# What the exercise asks:
Set down every record below exactly as it stands, with the pictures omitted.

======== Provided records ========

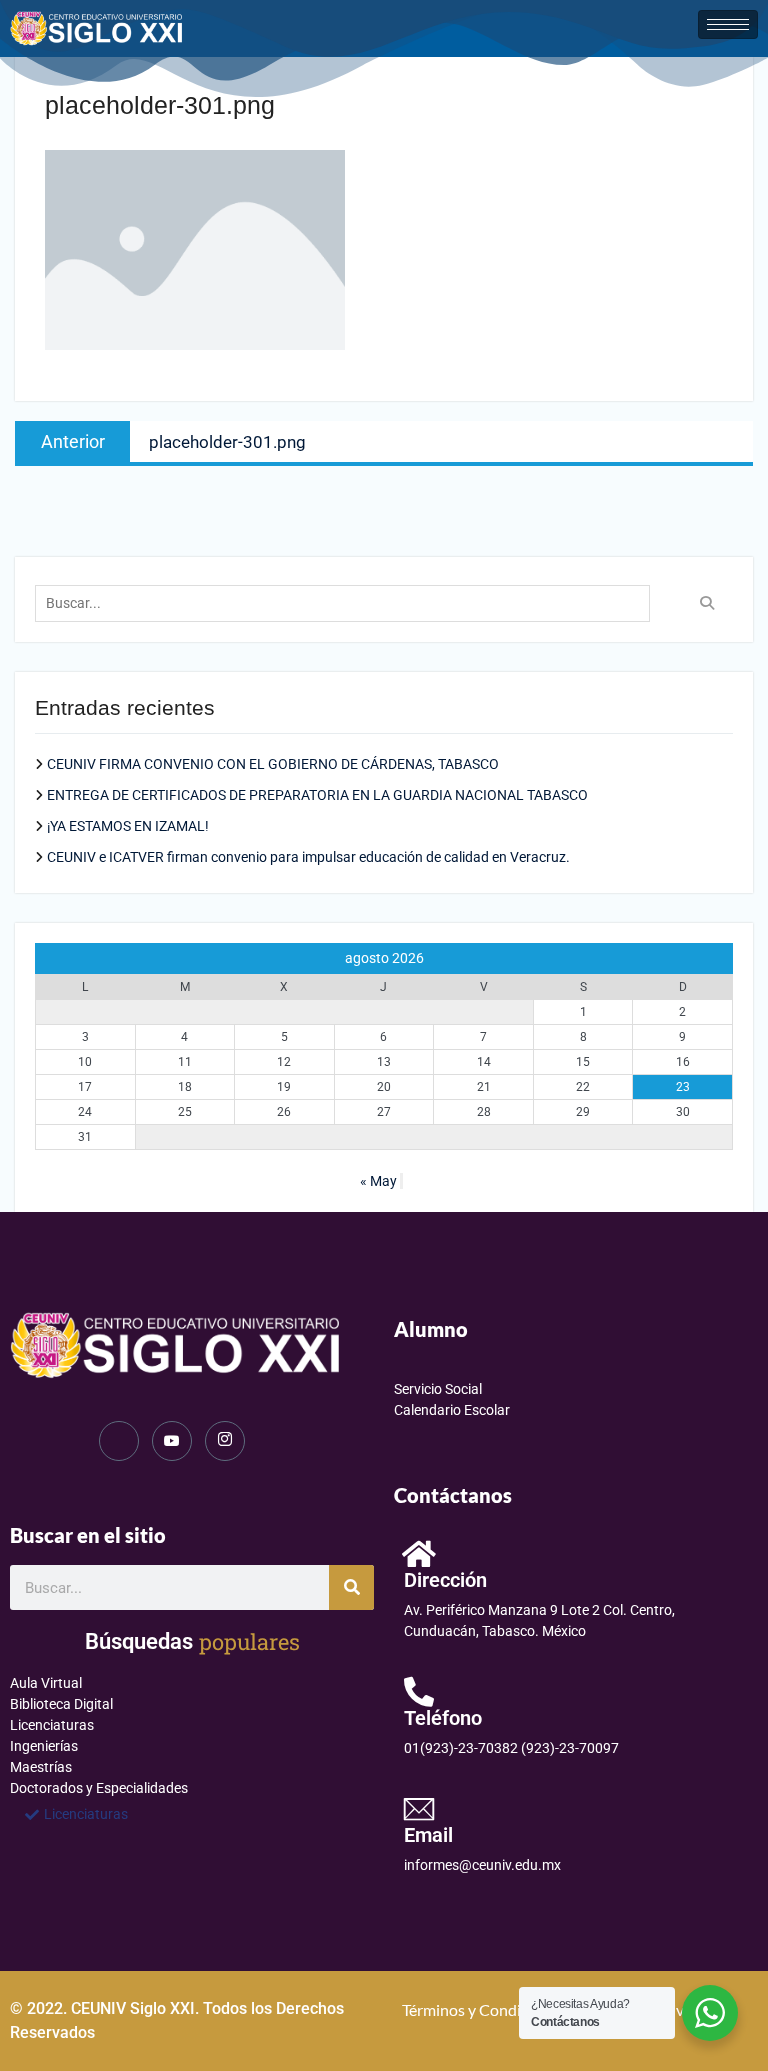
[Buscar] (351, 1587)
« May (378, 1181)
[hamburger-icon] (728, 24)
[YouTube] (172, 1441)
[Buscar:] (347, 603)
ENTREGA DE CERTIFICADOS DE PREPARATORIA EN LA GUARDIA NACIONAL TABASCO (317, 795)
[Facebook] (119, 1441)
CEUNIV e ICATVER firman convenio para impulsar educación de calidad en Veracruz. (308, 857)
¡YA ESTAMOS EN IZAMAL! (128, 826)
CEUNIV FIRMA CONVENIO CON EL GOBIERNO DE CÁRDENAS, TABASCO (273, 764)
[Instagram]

========

# Problem solution:
[Buscar] (351, 1587)
« May (378, 1181)
[hamburger-icon] (728, 24)
[YouTube] (172, 1441)
[Buscar:] (347, 603)
ENTREGA DE CERTIFICADOS DE PREPARATORIA EN LA GUARDIA NACIONAL TABASCO (317, 795)
[Facebook] (119, 1441)
CEUNIV e ICATVER firman convenio para impulsar educación de calidad en Veracruz. (308, 857)
¡YA ESTAMOS EN IZAMAL! (128, 826)
CEUNIV FIRMA CONVENIO CON EL GOBIERNO DE CÁRDENAS, TABASCO (273, 764)
[Instagram]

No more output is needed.